Housing starts dive, prices ‘top’

Costs and prices for new housing units have risen so high in Oslo that sales of new units on the drawing board have plummeted and some developers aren’t breaking ground on new projects. Demand for housing remains high, though, both in Oslo and many other cities in Norway, with sales of existing homes and flats reportedly picking up after the summer and some price-cutting.

There's huge demand for small housing units in Oslo, and prices are high. PHOTO: newsinenglish.no
Construction of new housing units is slowing down, with some developers dropping projects because costs and prices don’t jibe. Real estate sales of existing homes is picking up after the summer, but only after some price cutting. PHOTO: newsinenglish.no

Local newspapers have been packed with real estate ads during the past week, as brokers prepared for what they consider two of the busiest real estate sales weekends of the year. With Norwegians back from summer holidays, many are keen to attend open house showings and traffic was said to be good this past weekend. Not all the indicators coming out of the housing market, however, are good.

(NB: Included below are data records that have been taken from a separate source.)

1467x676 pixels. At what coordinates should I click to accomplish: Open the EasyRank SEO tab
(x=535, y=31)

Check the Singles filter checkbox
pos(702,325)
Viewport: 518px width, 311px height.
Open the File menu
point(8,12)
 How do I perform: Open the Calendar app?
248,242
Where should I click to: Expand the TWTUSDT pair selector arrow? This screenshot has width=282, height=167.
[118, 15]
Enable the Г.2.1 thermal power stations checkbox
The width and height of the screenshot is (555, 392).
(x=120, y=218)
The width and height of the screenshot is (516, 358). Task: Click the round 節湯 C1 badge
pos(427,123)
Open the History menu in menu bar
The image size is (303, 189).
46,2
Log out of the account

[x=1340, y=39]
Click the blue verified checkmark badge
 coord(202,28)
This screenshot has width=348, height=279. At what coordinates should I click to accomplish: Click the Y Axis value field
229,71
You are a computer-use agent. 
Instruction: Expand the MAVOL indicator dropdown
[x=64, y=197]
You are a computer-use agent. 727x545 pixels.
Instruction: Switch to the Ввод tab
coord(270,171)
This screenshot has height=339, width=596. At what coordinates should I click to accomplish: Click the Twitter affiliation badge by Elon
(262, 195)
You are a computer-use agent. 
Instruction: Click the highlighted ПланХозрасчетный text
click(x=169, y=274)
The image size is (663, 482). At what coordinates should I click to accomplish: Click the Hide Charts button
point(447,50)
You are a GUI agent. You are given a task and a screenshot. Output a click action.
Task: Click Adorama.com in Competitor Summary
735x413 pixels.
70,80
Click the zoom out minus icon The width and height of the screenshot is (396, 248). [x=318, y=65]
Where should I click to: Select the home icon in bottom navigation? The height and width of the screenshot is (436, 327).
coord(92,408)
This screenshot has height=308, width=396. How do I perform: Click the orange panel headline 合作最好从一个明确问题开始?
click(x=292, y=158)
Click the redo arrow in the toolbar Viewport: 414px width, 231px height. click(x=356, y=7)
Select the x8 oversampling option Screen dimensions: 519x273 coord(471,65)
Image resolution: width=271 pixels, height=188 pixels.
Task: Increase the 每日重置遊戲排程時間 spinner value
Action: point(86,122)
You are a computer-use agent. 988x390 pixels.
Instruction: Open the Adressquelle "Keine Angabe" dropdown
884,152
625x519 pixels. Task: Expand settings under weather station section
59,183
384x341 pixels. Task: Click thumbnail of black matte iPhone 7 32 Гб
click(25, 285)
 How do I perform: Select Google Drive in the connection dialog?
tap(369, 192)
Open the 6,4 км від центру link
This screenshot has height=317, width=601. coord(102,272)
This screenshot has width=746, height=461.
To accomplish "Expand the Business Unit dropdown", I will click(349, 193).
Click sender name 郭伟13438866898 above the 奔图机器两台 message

“Oy-yoy-yoy, these are ugly numbers,” exclaimed Per Jæger, managing director of the homeowners’ association Boligprodusentenes forening, to newspaper Dagens Næringsliv (DN) when examining fresh statistics for housing starts and sales of new units. A thousand of his members have sent in their figures from around the country for how many units they’ve sold and how many new housing projects have gone into construction.

Affordability challenges
All told, sales were up 1.5 percent during the first seven months of the year, but county-by-county variations are wide. Oslo’s numbers were the worst, with its share of total new home sales nationwide down 40 percent, from 13.3 percent to 8 percent at the end of July. Oslo’s share of housing starts fell from 10.3 percent last summer to 7 percent now.

Affordability is the challenge, not demand. Given population growth alone, Jæger told DN that Oslo needs construction of around 7,000 new housing units a year. “If this trend continues, we’ll see a maximum of 3,000 to 4,000 new units, and then the rate of construction would need to be considerably higher than today,” he said.

One problem is that developers have paid too much for land on which they planned to build. That pushes up the price of each individual unit, to a level that’s exceeding affordability. “It’s just become too expensive, and prices have topped,” Kjell Senneset, an economist at consulting firm Prognosesenteret told DN. Developers who paid high prices for their lots “can’t rationalize the costs,” Senneset said. “The prices get too high. The banks are also putting the brakes on homebuyers.” New state regulations call for higher down payments, and the banks also face new capital requirements.

New price reductions
Senneset doesn’t foresee a crack in the real estate market like some economists have warned about, because too few new housing units are being built and demand is high, but he does see prices flattening out after years of big increases.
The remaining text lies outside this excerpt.